● Instructions
• a. Reproduce the part of the passage on hell that begins at the words "13 Century Buddhist, Nichiren" and stops after the words "our everyday life.".
• b. Summarize the passage on hell in two sentences.

● Supplied passage
Updated on October 20, 2011

I expect that many of us brought up in a Christian tradition generally think of hell as that nasty hot place somewhere beneath the ground where we will go if we are naughty. I'm sure in the Middle Ages that this would have been an acceptable idea, but given our increasing knowledge, this is no longer a viable view of Hell.

So what or where is Hell ?

13 Century Buddhist, Nichiren Daishonin, whose followers now form a lay Buddhist organisation, Soka Gakkai International, commented on hell as follows:

"First of all, as to the question of where exactly hell and the Buddha exist, one sutra states that hell exists underground, and another sutra says that the Buddha is in the west. Closer examination, however, reveals that both exist in our five-foot body."


So Nichiren is saying that Hell is not a place at all, but is a state of mind and body which we all have the capacity to manifest, and as I'm sure someone who has suffered with severe depression would tell us, this Hell is very real and affects our everyday life.

● Data
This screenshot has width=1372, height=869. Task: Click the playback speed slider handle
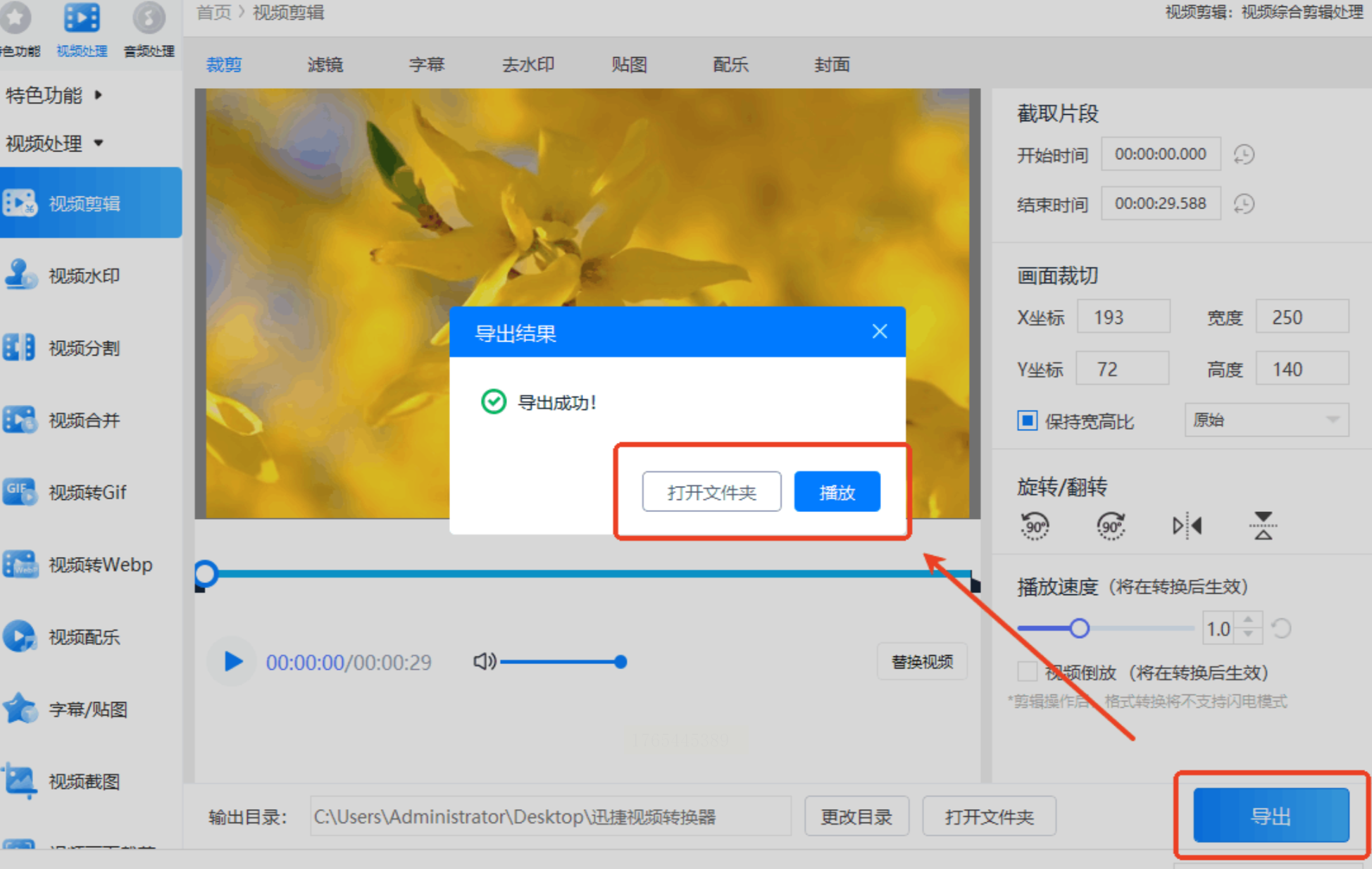[x=1079, y=628]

● The results
• a.
13 Century Buddhist, Nichiren Daishonin, whose followers now form a lay Buddhist organisation, Soka Gakkai International, commented on hell as follows:

"First of all, as to the question of where exactly hell and the Buddha exist, one sutra states that hell exists underground, and another sutra says that the Buddha is in the west. Closer examination, however, reveals that both exist in our five-foot body."


So Nichiren is saying that Hell is not a place at all, but is a state of mind and body which we all have the capacity to manifest, and as I'm sure someone who has suffered with severe depression would tell us, this Hell is very real and affects our everyday life.

• b. The passage holds that the idea of hell as a nasty hot place beneath the ground, familiar to many raised in a Christian tradition, is no longer a viable view given our increasing knowledge. It cites the 13th-century Buddhist Nichiren Daishonin, who said that both hell and the Buddha exist in our five-foot body, and reads this to mean that hell is a state of mind and body we all can manifest, one that is very real and affects everyday life.